I mercati però potrebbero capire che noi siamo in difficoltà, accettando il Mes…

Scusi, come se ne non lo sapessero. Non credo che abbiano bisogno del Mes per farsi un’idea. E poi c’è una questione di interessi: 36 miliardi a tasso zero sono molto meglio di 36 miliardi a tasso di mercato, che oggi è sull’1,8%. Si risparmierebbero miliardi. Conte provi a spiegare perché l’Italia non ha bisogno di questi soldi.

Qualcuno, banalmente, non si fida del Mes…

Lì entriamo nella psicanalisi, e allora bisogna fare delle domande a uno psichiatra.

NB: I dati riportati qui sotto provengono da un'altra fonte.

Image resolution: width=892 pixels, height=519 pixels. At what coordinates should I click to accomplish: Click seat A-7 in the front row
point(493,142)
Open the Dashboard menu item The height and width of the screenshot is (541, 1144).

Abbiamo parlato di fisco comune in Europa. Magari certe aziende non se ne andrebbero all’estero. Fca le dice nulla?

Guardi, come ha detto Conte certe imprese se ne vanno via per una questione di regole, che sono forse più semplici. Però l’unione fiscale serve perché alcuni piccoli Paesi hanno tasse basse perché non hanno spese elevate. L’Italia spende molto e male e dunque ha tasse elevate per restare in piedi. Non è un caso che dinnanzi a uno shock comune noi abbiamo avuto l’impatto più forte e negativo.